**What you are asked to do**. Transcribe the entries below exactly, starting with the line that has "This screenshot has" and stopping after the line that has "Viewport: 1245px width, 799px height."; no pictures belong in the copy.
★ ★ ★ ★ ★ ★ ★
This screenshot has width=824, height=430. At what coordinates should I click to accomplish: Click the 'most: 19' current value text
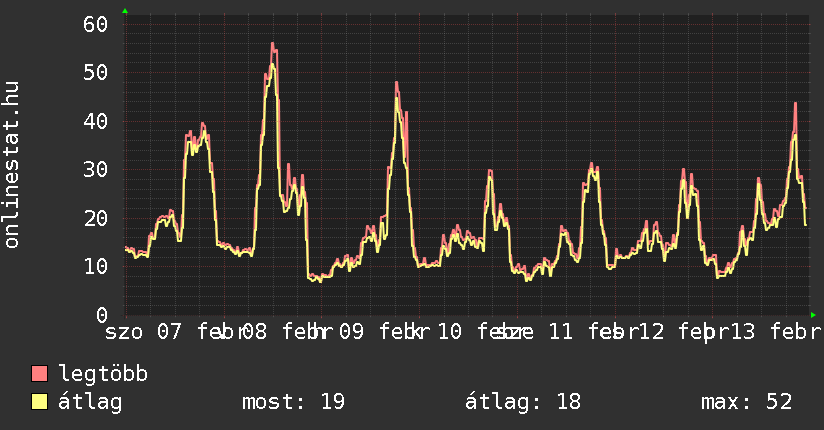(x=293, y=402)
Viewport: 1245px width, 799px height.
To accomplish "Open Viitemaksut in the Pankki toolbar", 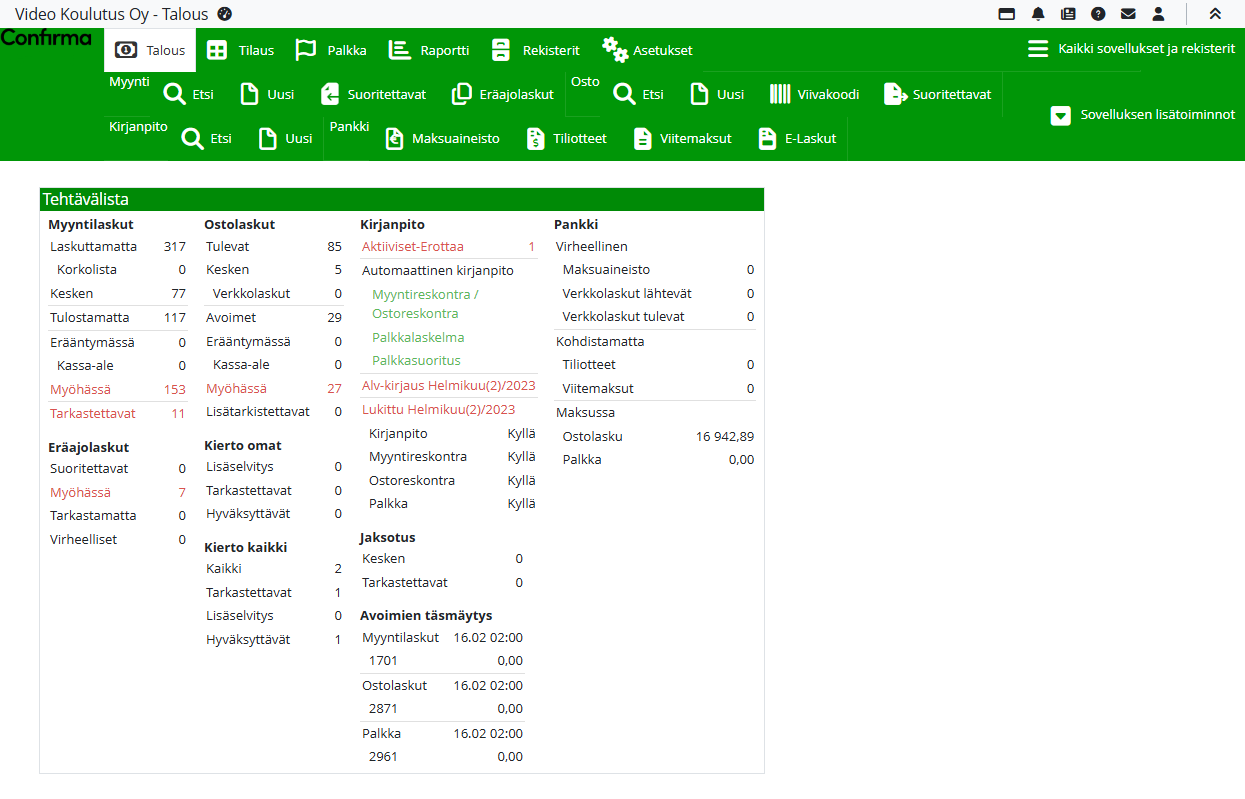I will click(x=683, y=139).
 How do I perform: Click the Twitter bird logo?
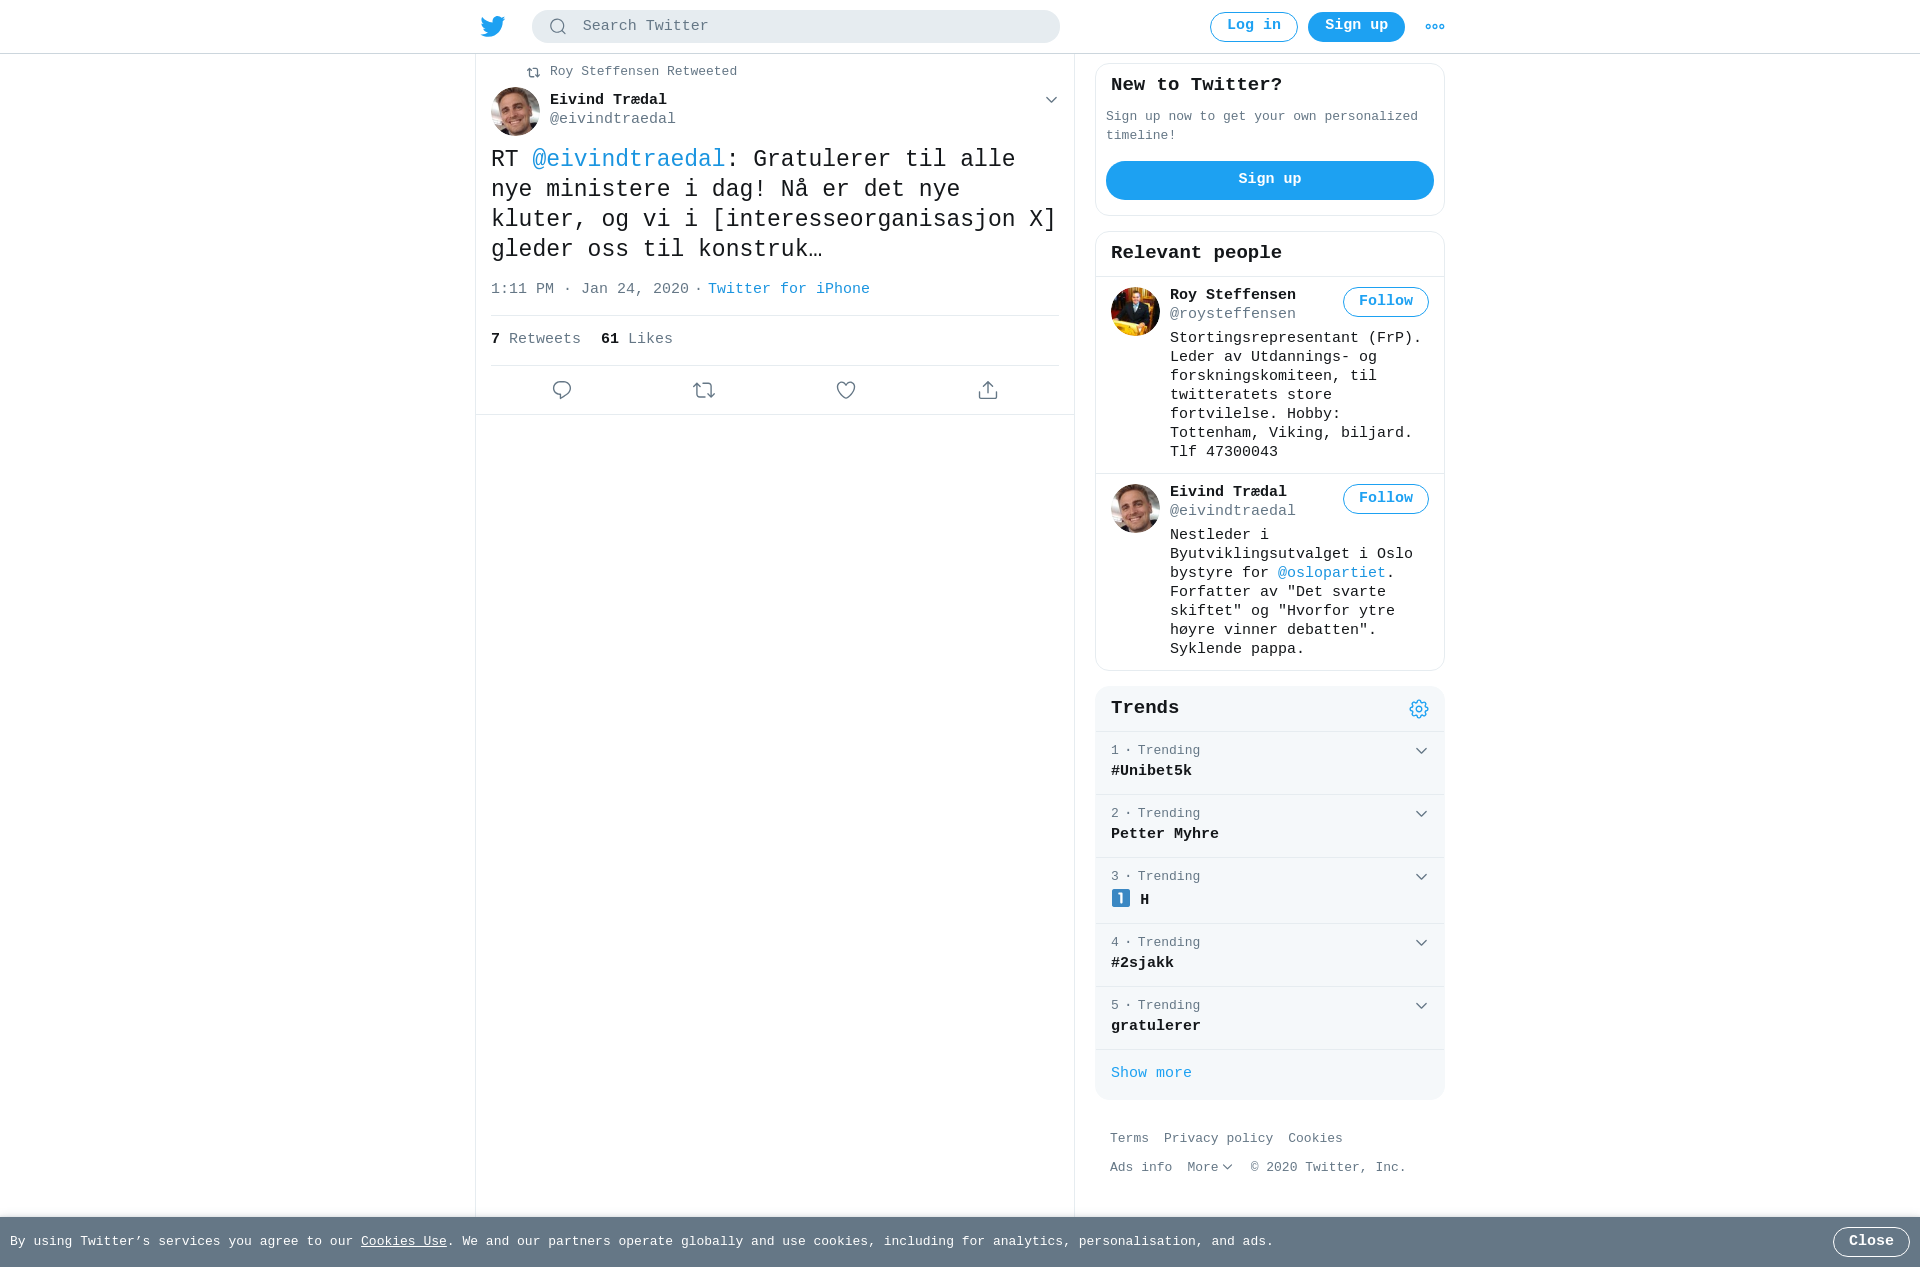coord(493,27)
★ ★ ★ ★ ★ ★ ★
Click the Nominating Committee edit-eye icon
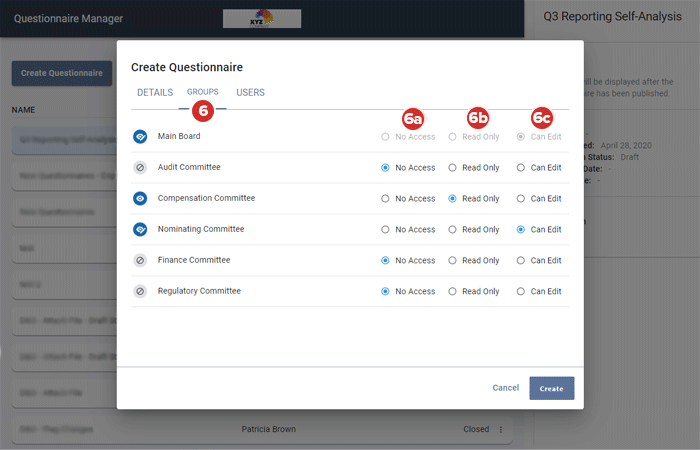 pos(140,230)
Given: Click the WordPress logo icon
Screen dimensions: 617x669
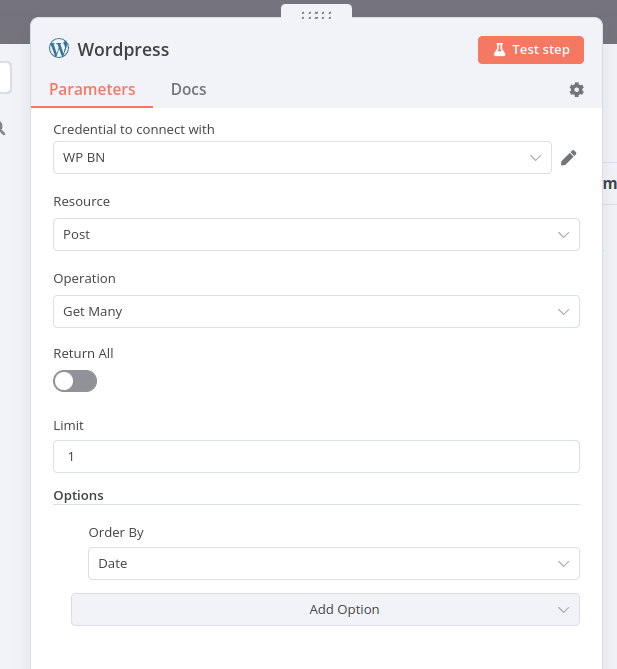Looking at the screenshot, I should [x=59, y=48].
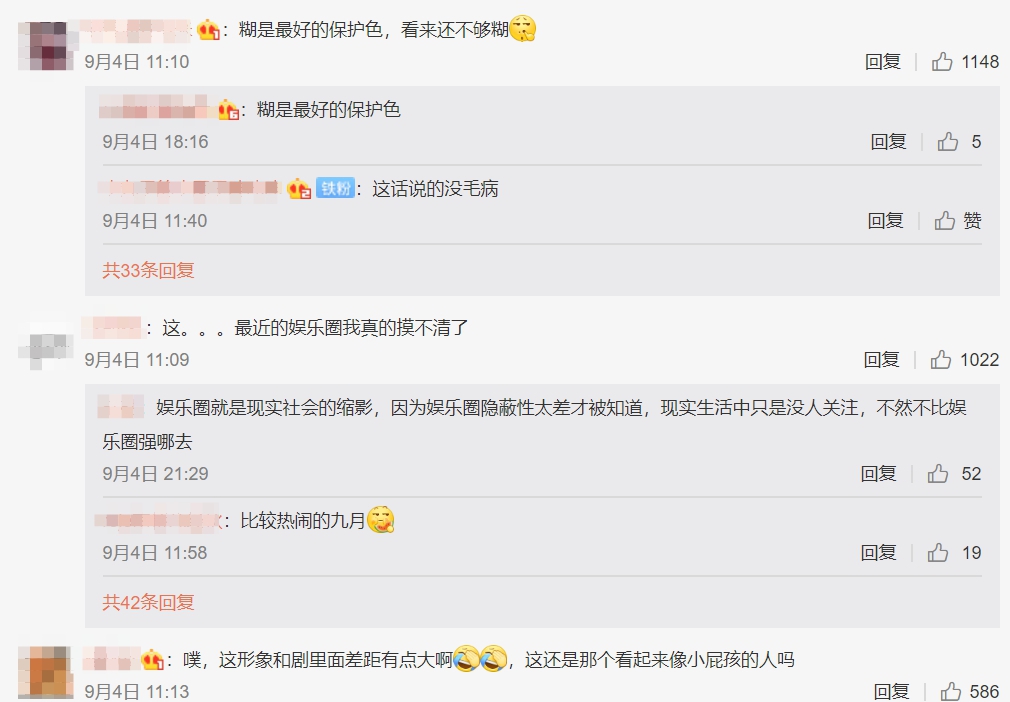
★ ★ ★ ★ ★ ★ ★
**Response to the task**.
This screenshot has width=824, height=430. At what coordinates should I click to accomplish: Click the 'most: 19' current value text
(x=293, y=402)
Viewport: 1245px width, 799px height.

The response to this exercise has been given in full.